_DATASET ENTRIES_
++++++++
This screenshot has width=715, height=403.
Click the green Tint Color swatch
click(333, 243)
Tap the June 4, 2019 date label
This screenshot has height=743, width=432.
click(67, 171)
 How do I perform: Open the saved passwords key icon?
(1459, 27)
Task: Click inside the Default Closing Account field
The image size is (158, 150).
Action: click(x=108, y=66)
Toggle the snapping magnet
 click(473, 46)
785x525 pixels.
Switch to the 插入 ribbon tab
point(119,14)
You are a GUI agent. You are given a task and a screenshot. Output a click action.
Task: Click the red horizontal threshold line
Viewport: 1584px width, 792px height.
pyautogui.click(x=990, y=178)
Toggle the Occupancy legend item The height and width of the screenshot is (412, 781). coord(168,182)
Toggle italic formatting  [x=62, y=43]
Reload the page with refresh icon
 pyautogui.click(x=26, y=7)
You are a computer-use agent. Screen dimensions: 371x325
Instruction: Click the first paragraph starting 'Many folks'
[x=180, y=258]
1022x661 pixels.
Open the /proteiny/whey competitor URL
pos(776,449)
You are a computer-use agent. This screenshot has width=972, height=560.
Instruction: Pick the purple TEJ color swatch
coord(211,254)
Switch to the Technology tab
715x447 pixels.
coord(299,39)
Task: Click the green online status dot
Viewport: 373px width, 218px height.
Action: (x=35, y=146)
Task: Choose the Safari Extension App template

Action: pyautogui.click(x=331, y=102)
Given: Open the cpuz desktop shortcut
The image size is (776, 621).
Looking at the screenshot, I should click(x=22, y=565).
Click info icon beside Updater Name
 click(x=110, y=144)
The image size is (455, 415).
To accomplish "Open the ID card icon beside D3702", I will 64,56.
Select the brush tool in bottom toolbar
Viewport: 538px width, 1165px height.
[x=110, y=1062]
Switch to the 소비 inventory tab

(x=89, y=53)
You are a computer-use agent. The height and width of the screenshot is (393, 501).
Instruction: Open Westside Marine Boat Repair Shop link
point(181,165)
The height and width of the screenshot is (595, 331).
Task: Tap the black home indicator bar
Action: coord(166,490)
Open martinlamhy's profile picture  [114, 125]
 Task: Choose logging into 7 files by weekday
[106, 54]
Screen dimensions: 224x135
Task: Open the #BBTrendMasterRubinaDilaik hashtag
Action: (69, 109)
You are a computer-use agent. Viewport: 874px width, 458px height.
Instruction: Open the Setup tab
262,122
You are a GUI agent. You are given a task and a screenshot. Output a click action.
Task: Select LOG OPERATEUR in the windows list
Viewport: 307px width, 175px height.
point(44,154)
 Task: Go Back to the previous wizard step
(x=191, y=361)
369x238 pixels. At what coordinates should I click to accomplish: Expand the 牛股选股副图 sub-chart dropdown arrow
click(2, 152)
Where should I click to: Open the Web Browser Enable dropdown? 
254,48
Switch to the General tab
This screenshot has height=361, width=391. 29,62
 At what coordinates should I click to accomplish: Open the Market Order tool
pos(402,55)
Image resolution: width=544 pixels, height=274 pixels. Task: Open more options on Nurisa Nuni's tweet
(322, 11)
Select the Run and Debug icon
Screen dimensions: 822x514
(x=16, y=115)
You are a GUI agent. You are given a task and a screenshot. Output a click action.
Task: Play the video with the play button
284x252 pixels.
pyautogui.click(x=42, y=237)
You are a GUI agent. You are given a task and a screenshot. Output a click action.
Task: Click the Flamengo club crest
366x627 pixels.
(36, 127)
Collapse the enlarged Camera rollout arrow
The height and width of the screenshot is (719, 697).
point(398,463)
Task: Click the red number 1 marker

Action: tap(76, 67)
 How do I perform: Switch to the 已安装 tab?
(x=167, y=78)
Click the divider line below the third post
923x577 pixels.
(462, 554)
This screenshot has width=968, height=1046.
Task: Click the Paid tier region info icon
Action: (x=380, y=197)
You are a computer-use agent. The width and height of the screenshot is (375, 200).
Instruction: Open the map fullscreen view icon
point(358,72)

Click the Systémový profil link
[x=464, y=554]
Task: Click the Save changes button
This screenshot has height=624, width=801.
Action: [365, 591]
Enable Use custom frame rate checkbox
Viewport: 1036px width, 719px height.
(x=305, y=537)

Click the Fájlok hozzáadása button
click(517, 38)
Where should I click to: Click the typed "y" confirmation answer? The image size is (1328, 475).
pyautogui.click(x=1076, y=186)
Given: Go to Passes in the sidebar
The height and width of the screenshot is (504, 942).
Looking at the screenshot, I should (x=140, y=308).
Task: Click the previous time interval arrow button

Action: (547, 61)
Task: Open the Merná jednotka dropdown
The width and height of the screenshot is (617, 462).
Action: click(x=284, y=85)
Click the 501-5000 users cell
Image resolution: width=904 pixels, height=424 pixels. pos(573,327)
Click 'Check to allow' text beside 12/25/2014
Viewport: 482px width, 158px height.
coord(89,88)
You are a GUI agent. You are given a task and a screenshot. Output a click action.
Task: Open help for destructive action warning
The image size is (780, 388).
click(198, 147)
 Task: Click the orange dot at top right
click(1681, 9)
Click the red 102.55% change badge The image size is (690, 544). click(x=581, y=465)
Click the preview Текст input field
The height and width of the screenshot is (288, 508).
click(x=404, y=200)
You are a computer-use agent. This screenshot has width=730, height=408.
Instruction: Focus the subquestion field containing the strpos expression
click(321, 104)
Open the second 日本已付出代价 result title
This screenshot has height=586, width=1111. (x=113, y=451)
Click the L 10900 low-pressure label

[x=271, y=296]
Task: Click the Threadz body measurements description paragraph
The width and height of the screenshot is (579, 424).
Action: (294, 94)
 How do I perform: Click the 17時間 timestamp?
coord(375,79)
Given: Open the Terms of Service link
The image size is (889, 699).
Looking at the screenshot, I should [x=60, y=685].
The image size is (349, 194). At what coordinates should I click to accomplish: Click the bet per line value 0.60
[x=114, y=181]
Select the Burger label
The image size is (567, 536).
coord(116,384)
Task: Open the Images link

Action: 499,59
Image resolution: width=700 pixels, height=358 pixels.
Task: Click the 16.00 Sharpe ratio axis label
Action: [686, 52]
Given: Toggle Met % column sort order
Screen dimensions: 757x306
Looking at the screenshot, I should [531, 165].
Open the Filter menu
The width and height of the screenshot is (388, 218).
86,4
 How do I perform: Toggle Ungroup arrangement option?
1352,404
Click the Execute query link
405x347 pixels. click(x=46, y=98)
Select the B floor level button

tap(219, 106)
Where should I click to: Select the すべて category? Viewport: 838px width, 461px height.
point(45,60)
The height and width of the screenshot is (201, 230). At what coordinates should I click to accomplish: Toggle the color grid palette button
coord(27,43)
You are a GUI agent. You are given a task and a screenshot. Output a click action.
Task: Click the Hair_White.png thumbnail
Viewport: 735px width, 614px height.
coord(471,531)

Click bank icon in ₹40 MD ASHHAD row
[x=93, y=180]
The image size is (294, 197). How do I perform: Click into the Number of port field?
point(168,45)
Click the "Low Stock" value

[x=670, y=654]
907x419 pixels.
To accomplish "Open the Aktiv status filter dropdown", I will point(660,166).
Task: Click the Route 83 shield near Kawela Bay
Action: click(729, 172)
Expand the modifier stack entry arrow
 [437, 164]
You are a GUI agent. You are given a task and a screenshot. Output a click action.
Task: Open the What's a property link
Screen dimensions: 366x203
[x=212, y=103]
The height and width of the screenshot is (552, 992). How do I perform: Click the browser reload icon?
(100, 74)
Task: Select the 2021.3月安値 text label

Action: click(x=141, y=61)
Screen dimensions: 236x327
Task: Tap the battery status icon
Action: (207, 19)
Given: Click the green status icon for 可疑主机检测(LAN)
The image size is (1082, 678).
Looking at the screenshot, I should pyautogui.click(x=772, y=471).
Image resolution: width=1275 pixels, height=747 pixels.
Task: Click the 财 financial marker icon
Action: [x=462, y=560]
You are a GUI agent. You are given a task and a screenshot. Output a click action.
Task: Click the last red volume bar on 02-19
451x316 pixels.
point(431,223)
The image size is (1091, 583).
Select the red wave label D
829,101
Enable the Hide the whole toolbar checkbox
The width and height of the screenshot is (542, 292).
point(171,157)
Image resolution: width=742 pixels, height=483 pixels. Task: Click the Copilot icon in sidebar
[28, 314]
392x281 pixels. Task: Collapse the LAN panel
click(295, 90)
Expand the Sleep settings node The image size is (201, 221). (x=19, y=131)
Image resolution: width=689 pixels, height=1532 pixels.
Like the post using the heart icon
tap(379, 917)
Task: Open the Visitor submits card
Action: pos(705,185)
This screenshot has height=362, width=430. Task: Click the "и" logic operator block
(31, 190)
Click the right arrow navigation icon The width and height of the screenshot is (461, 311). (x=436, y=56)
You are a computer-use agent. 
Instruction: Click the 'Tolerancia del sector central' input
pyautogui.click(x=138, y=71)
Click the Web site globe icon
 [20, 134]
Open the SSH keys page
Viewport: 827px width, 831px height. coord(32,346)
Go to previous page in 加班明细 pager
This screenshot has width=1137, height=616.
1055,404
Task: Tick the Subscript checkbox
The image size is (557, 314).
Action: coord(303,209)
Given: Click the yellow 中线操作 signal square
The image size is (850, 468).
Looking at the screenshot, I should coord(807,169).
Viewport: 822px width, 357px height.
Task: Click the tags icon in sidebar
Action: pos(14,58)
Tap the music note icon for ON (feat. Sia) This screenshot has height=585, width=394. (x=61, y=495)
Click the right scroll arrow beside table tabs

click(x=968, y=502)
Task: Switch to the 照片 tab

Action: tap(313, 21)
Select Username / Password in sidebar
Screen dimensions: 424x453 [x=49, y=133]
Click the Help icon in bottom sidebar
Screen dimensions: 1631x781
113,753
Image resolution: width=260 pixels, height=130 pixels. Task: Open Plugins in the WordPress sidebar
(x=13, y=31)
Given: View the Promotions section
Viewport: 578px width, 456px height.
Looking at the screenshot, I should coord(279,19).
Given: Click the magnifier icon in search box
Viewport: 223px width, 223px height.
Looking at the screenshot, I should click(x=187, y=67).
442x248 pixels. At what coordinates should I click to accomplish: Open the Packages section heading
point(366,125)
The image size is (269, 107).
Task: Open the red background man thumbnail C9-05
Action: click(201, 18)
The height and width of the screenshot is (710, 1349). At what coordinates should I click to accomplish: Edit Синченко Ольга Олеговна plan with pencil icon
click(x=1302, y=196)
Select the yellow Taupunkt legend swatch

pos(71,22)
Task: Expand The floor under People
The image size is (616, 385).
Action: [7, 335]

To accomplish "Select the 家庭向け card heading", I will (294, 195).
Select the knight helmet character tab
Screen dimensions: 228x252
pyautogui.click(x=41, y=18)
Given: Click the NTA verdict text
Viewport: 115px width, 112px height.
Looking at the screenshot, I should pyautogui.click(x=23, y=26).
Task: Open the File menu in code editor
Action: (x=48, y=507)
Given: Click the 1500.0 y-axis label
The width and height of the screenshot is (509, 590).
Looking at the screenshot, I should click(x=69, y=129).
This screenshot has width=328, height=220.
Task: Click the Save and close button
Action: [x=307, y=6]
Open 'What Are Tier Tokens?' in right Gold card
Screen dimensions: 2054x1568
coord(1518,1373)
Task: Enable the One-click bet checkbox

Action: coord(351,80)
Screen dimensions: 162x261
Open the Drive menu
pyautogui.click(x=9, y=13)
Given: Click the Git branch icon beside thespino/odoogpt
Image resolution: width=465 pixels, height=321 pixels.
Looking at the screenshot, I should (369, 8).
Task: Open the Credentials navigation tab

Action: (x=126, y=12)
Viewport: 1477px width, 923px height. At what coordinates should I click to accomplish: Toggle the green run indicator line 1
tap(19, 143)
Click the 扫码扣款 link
++++++++
_EXERCISE DESCRIPTION_
The required answer is the run of lines above, starting at the line with "The image size is (780, 388)." and ending at the line with "Task: Click the Hair_White.png thumbnail", reproduced exactly with both ends.

_ANSWER TO THIS EXERCISE_
The image size is (780, 388).
click(198, 147)
 Task: Click the orange dot at top right
click(1681, 9)
Click the red 102.55% change badge The image size is (690, 544). click(x=581, y=465)
Click the preview Текст input field
The height and width of the screenshot is (288, 508).
click(x=404, y=200)
You are a computer-use agent. This screenshot has width=730, height=408.
Instruction: Focus the subquestion field containing the strpos expression
click(321, 104)
Open the second 日本已付出代价 result title
This screenshot has height=586, width=1111. (x=113, y=451)
Click the L 10900 low-pressure label

[x=271, y=296]
Task: Click the Threadz body measurements description paragraph
The width and height of the screenshot is (579, 424).
Action: (294, 94)
 How do I perform: Click the 17時間 timestamp?
coord(375,79)
Given: Open the Terms of Service link
The image size is (889, 699).
Looking at the screenshot, I should [x=60, y=685].
The image size is (349, 194). At what coordinates should I click to accomplish: Click the bet per line value 0.60
[x=114, y=181]
Select the Burger label
The image size is (567, 536).
coord(116,384)
Task: Open the Images link

Action: 499,59
Image resolution: width=700 pixels, height=358 pixels.
Task: Click the 16.00 Sharpe ratio axis label
Action: [686, 52]
Given: Toggle Met % column sort order
Screen dimensions: 757x306
Looking at the screenshot, I should [531, 165].
Open the Filter menu
The width and height of the screenshot is (388, 218).
86,4
 How do I perform: Toggle Ungroup arrangement option?
1352,404
Click the Execute query link
405x347 pixels. click(x=46, y=98)
Select the B floor level button

tap(219, 106)
Where should I click to: Select the すべて category? Viewport: 838px width, 461px height.
point(45,60)
The height and width of the screenshot is (201, 230). At what coordinates should I click to accomplish: Toggle the color grid palette button
coord(27,43)
You are a GUI agent. You are given a task and a screenshot. Output a click action.
Task: Click the Hair_White.png thumbnail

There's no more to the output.